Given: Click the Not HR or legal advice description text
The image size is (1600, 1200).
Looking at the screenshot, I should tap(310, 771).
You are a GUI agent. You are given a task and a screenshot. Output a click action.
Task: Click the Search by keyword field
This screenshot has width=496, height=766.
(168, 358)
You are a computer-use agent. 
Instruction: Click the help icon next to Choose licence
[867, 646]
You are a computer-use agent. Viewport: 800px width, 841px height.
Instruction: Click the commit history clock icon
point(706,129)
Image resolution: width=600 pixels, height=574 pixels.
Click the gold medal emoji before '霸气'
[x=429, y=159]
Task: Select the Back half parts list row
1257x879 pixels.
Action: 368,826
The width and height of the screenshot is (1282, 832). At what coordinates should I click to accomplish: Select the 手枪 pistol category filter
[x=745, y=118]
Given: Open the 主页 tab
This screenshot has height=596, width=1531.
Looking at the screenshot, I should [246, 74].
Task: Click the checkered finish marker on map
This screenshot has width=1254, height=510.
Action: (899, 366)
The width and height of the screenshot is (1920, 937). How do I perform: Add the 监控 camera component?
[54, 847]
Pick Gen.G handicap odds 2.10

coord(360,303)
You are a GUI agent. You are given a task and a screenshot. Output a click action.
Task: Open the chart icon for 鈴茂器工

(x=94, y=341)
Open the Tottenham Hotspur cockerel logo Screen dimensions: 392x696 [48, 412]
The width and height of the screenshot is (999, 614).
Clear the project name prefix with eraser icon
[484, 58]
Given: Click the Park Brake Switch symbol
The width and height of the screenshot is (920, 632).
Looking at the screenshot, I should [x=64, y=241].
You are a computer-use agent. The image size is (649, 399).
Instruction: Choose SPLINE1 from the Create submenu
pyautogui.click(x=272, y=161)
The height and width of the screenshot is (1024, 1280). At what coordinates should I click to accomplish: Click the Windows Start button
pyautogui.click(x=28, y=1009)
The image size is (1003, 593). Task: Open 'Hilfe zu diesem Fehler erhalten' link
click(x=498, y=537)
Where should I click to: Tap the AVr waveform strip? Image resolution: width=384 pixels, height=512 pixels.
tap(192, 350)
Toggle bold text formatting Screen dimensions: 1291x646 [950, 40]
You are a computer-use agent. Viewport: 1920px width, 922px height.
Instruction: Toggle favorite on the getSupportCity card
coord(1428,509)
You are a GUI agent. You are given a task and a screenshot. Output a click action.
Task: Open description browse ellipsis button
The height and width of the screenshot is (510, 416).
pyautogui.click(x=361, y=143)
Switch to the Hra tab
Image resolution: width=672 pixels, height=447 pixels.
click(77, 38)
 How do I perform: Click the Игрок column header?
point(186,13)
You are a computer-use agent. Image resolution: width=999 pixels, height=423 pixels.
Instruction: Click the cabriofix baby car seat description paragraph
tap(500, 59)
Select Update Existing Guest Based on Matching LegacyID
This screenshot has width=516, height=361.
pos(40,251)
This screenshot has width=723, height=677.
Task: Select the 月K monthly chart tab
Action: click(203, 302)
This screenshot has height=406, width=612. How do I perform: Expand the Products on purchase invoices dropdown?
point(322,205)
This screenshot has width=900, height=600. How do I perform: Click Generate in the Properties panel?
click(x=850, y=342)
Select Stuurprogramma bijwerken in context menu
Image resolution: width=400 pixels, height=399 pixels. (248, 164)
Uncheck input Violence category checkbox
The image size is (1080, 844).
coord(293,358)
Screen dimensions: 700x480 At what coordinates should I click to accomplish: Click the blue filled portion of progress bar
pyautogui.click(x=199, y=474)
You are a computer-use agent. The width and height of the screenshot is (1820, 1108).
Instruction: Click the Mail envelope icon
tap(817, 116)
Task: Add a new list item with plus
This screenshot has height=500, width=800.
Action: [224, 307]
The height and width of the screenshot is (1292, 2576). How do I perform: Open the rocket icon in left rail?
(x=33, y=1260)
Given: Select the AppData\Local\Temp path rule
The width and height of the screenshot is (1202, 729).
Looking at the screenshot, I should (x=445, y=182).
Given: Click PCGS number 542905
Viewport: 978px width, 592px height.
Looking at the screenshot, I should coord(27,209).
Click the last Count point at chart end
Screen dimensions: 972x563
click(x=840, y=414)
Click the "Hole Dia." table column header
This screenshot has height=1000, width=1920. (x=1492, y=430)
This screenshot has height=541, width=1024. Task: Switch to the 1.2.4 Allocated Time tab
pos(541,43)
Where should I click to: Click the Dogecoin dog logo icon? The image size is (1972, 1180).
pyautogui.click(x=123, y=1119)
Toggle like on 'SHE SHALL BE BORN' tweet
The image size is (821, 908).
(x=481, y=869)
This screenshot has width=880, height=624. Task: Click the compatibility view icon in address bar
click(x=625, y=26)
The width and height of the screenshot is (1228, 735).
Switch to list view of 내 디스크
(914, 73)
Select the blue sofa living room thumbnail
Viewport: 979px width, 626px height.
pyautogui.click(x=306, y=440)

....

Required work.
Type the entries out again so that they match exactly.

Answer to this exercise.
Given: Click the Not HR or legal advice description text
The image size is (1600, 1200).
Looking at the screenshot, I should tap(310, 771).
You are a GUI agent. You are given a task and a screenshot. Output a click action.
Task: Click the Search by keyword field
This screenshot has width=496, height=766.
(168, 358)
You are a computer-use agent. 
Instruction: Click the help icon next to Choose licence
[867, 646]
You are a computer-use agent. Viewport: 800px width, 841px height.
Instruction: Click the commit history clock icon
point(706,129)
Image resolution: width=600 pixels, height=574 pixels.
Click the gold medal emoji before '霸气'
[x=429, y=159]
Task: Select the Back half parts list row
1257x879 pixels.
Action: 368,826
The width and height of the screenshot is (1282, 832). At what coordinates should I click to accomplish: Select the 手枪 pistol category filter
[x=745, y=118]
Given: Open the 主页 tab
This screenshot has height=596, width=1531.
Looking at the screenshot, I should [246, 74].
Task: Click the checkered finish marker on map
This screenshot has width=1254, height=510.
Action: (899, 366)
The width and height of the screenshot is (1920, 937). How do I perform: Add the 监控 camera component?
[54, 847]
Pick Gen.G handicap odds 2.10

coord(360,303)
You are a GUI agent. You are given a task and a screenshot. Output a click action.
Task: Open the chart icon for 鈴茂器工

(x=94, y=341)
Open the Tottenham Hotspur cockerel logo Screen dimensions: 392x696 [48, 412]
The width and height of the screenshot is (999, 614).
Clear the project name prefix with eraser icon
[484, 58]
Given: Click the Park Brake Switch symbol
The width and height of the screenshot is (920, 632).
Looking at the screenshot, I should [x=64, y=241].
You are a computer-use agent. The image size is (649, 399).
Instruction: Choose SPLINE1 from the Create submenu
pyautogui.click(x=272, y=161)
The height and width of the screenshot is (1024, 1280). At what coordinates should I click to accomplish: Click the Windows Start button
pyautogui.click(x=28, y=1009)
The image size is (1003, 593). Task: Open 'Hilfe zu diesem Fehler erhalten' link
click(x=498, y=537)
Where should I click to: Tap the AVr waveform strip? Image resolution: width=384 pixels, height=512 pixels.
tap(192, 350)
Toggle bold text formatting Screen dimensions: 1291x646 [950, 40]
You are a computer-use agent. Viewport: 1920px width, 922px height.
Instruction: Toggle favorite on the getSupportCity card
coord(1428,509)
You are a GUI agent. You are given a task and a screenshot. Output a click action.
Task: Open description browse ellipsis button
The height and width of the screenshot is (510, 416).
pyautogui.click(x=361, y=143)
Switch to the Hra tab
Image resolution: width=672 pixels, height=447 pixels.
click(77, 38)
 How do I perform: Click the Игрок column header?
point(186,13)
You are a computer-use agent. Image resolution: width=999 pixels, height=423 pixels.
Instruction: Click the cabriofix baby car seat description paragraph
tap(500, 59)
Select Update Existing Guest Based on Matching LegacyID
This screenshot has width=516, height=361.
pos(40,251)
This screenshot has width=723, height=677.
Task: Select the 月K monthly chart tab
Action: click(203, 302)
This screenshot has height=406, width=612. How do I perform: Expand the Products on purchase invoices dropdown?
point(322,205)
This screenshot has width=900, height=600. How do I perform: Click Generate in the Properties panel?
click(x=850, y=342)
Select Stuurprogramma bijwerken in context menu
Image resolution: width=400 pixels, height=399 pixels. (248, 164)
Uncheck input Violence category checkbox
The image size is (1080, 844).
coord(293,358)
Screen dimensions: 700x480 At what coordinates should I click to accomplish: Click the blue filled portion of progress bar
pyautogui.click(x=199, y=474)
You are a computer-use agent. The width and height of the screenshot is (1820, 1108).
Instruction: Click the Mail envelope icon
tap(817, 116)
Task: Add a new list item with plus
This screenshot has height=500, width=800.
Action: [224, 307]
The height and width of the screenshot is (1292, 2576). How do I perform: Open the rocket icon in left rail?
(x=33, y=1260)
Given: Select the AppData\Local\Temp path rule
The width and height of the screenshot is (1202, 729).
Looking at the screenshot, I should (x=445, y=182).
Given: Click PCGS number 542905
Viewport: 978px width, 592px height.
Looking at the screenshot, I should coord(27,209).
Click the last Count point at chart end
Screen dimensions: 972x563
click(x=840, y=414)
Click the "Hole Dia." table column header
This screenshot has height=1000, width=1920. (x=1492, y=430)
This screenshot has height=541, width=1024. Task: Switch to the 1.2.4 Allocated Time tab
pos(541,43)
Where should I click to: Click the Dogecoin dog logo icon? The image size is (1972, 1180).
pyautogui.click(x=123, y=1119)
Toggle like on 'SHE SHALL BE BORN' tweet
The image size is (821, 908).
(x=481, y=869)
This screenshot has width=880, height=624. Task: Click the compatibility view icon in address bar
click(x=625, y=26)
The width and height of the screenshot is (1228, 735).
Switch to list view of 내 디스크
(914, 73)
Select the blue sofa living room thumbnail
Viewport: 979px width, 626px height.
pyautogui.click(x=306, y=440)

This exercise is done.